鳴子系の工人に柴崎丑次郎という工人が居て、そのこけしが時々ヤフオクなどの中古市場に出て来るのは知っていたが、今迄あまり興味が湧かず、そのこけしも所蔵していなかった。先日、ヤフオクにその丑次郎のこけしが出ており、高勘こけしを思わせる大輪の正面菊を描いた胴模様に惹かれて入手した。今夜は、その柴崎丑次郎のこけしを紹介しよう。口絵写真は顔のアップである。

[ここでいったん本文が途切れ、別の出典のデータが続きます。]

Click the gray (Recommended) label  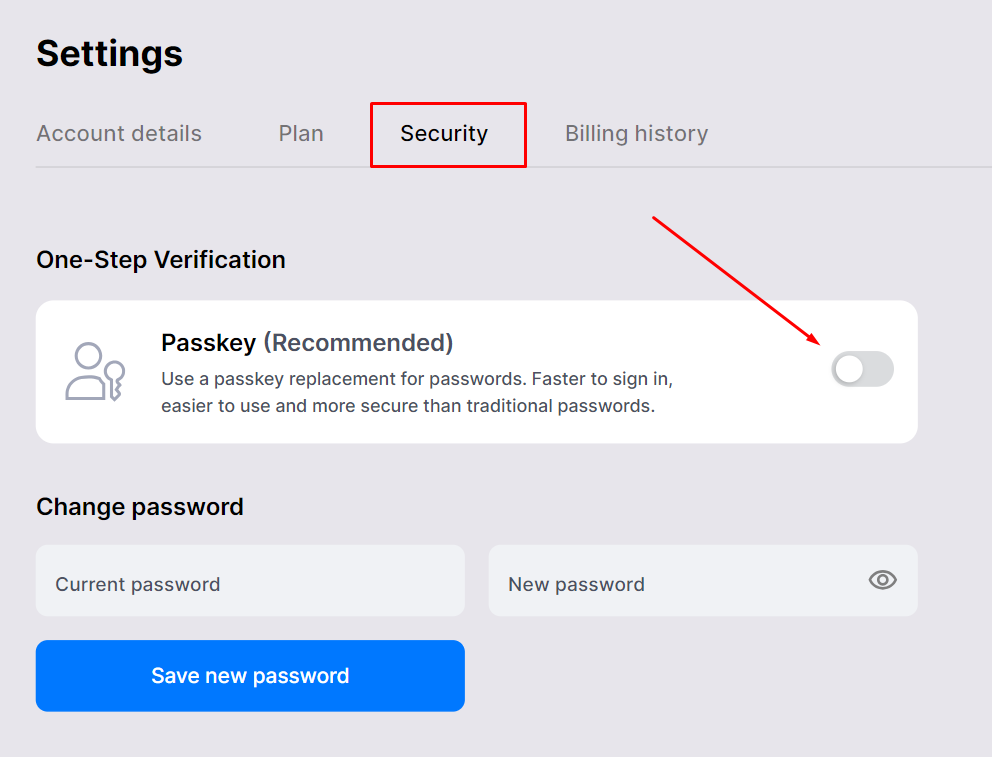tap(358, 343)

柴崎丑次郎は明治21年、山形県北村山郡高橋(尾花沢の北東)の生まれ。松田初見は甥にあたる。明治25年に鳴子に移り、35年15歳で勘治の弟子となった。3年間木地修業をしたのち38年に18歳で独立し新屋敷で開業した。その後、各地を廻り、昭和7年に鳴子に戻った。こけしは戦前から作っていたらしいが戦前作は鈴木コレクションの昭和初年作と称するものくらいである。戦後は、昭和42年に鹿間氏の依頼で菅原和平木地に描彩したのが復活初作で、その後、松田三夫や中鉢君雄の木地にも描彩していたが、44年2月頃より自挽もするようになった。(以上「こけし辞典」より)。昭和46年12月29日84歳で亡くなった。丑次郎は勘治の弟子であるが、こけしの伝承はなく見取学問と言えるだろう。また、丑次郎とそのこけしに関する記載は「こけし辞典」程度であるが、須田氏の「想い出のこけし達」には、戦後の復活作が写真掲載されている。

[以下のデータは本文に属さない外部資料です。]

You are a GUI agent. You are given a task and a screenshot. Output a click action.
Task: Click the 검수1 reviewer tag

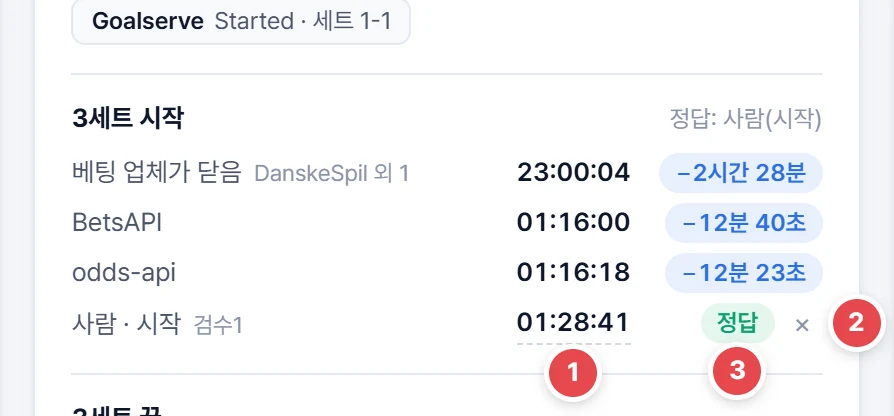pos(218,325)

本項のこけしは大きさが7寸8分。胴底の署名は「柴崎丑二郎 八十一才」。他に鉛筆書きで「68.5.5 第一回 木地和平」とあり、最初の入手者が記入したものであろう。このこけしは和平木地であるが、復活初作かどうかは判然としない。第一回とあることから、何回か作られたと思われる。
写真は3方向かた見たところ。一筆目に大輪の正面菊を2輪描いている。「こけし辞典」には自挽のこけしが2本、「想い出のこけし」には9本のこけしとねまりこが1本掲載されているが、胴模様は菱菊、重ね菊、けし、かえでであり、本項のような模様は載っていない。胴模様の筆致はぼってりと大きく描かれているが、墨で描かれた前髪、鬢、眉・目・鼻は何ともたどたどしく、心もとない。しかし、顔の下方に描かれた殆ど一本線のような一筆目は、見る者の心を和ませ、たどたどしいが故に癒しの効果を持っている。「こけし辞典」や「想い出のこけし」では、もう少ししっかりした筆致になっているので、本項のこけしは復活初期のものかも知れない。
この丑次郎のこけしは高橋定助のこけしと同様、稚拙さが見所なのであり、こけしの奥深さを感じさせるこけしである。